TASK BRIEF: Scan the data below and copy each line where "system" occurs.
=-=-=-=-=
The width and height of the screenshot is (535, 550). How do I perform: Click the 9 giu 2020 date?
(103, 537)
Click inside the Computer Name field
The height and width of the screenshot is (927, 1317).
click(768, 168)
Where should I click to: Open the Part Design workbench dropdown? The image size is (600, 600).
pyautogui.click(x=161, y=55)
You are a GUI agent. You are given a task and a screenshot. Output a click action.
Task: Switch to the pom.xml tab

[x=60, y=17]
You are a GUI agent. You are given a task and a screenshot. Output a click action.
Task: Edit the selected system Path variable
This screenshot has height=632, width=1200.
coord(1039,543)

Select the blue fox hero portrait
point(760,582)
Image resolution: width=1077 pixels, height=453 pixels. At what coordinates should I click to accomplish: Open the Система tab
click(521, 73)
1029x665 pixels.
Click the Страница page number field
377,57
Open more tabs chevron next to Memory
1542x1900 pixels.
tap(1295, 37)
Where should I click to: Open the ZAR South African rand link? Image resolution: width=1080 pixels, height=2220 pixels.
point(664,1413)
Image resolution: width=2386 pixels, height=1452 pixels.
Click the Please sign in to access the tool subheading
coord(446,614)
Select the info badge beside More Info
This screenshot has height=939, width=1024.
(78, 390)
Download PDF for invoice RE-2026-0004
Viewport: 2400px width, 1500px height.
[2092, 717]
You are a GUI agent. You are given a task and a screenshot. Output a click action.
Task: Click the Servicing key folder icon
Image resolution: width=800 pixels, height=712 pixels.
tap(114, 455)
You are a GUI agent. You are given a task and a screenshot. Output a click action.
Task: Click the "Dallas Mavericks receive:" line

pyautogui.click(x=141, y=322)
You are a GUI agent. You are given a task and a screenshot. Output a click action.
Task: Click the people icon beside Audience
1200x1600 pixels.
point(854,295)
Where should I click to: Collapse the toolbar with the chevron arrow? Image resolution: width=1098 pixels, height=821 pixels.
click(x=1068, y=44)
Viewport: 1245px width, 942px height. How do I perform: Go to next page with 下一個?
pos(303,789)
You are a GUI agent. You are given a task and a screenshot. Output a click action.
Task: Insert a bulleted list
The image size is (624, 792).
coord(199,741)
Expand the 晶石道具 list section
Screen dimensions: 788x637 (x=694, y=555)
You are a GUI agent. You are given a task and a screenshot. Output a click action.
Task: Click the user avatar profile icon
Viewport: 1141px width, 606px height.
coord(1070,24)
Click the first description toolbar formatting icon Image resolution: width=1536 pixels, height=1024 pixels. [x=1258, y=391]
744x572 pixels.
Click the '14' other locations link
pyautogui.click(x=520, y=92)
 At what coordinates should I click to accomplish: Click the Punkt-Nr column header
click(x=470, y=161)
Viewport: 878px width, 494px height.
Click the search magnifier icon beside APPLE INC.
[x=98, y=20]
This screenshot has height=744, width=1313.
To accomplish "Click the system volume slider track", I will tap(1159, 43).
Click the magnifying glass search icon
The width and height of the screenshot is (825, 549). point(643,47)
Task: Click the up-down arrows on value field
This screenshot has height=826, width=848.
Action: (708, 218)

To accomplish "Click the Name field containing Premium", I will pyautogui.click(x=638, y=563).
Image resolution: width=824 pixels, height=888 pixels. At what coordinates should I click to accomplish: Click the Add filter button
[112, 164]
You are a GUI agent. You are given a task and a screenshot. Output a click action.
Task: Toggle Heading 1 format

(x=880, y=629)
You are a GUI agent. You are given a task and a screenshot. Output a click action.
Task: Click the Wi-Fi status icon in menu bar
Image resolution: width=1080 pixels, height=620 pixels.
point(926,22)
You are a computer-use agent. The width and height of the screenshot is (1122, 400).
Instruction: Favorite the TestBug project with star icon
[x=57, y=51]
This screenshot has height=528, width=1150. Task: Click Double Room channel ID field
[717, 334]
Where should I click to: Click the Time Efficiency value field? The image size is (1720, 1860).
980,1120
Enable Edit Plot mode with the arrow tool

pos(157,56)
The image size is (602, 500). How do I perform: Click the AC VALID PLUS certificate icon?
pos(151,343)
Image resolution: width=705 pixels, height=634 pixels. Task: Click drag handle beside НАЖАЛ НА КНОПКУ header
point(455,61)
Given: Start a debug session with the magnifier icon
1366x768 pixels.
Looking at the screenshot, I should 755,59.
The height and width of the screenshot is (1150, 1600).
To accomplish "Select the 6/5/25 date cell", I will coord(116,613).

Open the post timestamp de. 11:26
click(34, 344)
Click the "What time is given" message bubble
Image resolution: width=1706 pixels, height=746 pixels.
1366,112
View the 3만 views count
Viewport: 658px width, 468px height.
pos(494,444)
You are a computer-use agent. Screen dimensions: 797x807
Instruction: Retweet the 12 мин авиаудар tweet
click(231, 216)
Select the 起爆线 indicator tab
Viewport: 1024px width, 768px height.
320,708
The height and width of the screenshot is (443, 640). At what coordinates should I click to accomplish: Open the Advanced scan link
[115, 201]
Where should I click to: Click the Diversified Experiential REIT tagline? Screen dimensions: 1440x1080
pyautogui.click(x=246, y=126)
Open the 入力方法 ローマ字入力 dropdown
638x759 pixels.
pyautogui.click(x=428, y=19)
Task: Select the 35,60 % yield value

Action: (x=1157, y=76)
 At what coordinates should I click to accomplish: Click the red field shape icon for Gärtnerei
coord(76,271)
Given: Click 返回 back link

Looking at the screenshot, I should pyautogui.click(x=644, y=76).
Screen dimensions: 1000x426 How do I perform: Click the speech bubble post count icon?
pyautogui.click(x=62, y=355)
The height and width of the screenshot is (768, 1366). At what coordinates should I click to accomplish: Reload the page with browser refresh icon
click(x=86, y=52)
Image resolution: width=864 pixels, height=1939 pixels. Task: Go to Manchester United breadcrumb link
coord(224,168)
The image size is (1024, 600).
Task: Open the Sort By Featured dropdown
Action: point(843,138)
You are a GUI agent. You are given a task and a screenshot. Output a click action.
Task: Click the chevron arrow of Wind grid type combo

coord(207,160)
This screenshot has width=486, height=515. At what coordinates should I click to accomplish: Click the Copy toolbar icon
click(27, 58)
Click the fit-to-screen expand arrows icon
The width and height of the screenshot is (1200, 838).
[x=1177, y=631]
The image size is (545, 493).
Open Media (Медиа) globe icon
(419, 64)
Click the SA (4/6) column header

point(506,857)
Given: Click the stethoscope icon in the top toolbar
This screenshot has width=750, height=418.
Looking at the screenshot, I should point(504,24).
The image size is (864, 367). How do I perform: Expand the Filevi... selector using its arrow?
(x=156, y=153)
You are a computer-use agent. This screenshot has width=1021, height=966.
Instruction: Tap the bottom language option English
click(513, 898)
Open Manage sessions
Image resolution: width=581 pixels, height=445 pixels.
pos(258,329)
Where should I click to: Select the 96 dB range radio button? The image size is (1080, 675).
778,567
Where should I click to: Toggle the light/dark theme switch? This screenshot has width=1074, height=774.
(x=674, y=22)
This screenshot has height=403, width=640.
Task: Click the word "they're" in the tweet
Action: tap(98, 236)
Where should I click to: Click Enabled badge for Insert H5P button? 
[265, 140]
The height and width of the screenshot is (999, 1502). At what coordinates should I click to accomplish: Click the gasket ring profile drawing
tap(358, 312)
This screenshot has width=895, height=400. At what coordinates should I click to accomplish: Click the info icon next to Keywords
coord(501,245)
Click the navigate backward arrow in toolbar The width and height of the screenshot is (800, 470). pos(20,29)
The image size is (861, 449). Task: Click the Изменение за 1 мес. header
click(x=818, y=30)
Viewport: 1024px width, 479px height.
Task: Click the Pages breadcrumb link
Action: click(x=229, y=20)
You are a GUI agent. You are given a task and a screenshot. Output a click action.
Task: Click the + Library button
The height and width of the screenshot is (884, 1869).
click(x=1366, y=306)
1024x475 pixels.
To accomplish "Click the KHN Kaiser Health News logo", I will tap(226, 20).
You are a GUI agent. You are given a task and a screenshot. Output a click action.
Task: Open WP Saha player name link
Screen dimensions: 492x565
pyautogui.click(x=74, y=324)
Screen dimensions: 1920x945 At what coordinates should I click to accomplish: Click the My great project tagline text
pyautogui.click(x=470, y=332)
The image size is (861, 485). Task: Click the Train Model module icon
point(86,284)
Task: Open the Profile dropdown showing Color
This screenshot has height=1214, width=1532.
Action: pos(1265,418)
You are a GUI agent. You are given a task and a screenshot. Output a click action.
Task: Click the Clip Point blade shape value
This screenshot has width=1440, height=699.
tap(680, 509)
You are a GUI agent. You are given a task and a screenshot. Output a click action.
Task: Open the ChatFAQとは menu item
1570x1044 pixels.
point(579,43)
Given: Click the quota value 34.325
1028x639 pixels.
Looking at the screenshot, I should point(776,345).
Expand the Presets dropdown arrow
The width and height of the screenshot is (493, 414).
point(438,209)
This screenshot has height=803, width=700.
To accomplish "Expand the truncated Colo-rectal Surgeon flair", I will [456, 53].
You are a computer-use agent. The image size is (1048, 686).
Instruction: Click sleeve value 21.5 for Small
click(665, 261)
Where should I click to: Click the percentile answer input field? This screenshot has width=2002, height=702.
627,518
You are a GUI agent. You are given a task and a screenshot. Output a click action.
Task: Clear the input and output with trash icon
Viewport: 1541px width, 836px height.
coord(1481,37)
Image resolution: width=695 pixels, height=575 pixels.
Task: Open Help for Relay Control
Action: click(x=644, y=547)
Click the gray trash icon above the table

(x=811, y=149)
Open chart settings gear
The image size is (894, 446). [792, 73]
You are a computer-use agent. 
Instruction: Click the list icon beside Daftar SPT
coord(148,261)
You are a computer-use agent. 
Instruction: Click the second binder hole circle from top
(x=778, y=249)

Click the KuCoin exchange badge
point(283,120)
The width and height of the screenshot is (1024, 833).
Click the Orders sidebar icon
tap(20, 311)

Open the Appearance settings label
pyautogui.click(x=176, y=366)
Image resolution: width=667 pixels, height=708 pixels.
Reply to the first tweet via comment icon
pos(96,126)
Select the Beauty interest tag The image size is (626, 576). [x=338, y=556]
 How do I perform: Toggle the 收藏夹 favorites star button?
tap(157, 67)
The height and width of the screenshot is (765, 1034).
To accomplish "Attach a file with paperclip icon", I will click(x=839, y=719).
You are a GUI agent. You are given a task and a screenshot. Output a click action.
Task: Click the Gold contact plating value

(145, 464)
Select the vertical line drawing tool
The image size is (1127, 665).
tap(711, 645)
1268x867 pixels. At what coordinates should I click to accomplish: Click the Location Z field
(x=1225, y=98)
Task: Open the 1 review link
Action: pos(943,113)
=-=-=-=-=
RESPONSE TO THIS EXERCISE:
Task: Edit the selected system Path variable
To accomplish "Click the system volume slider track", I will tap(1159, 43).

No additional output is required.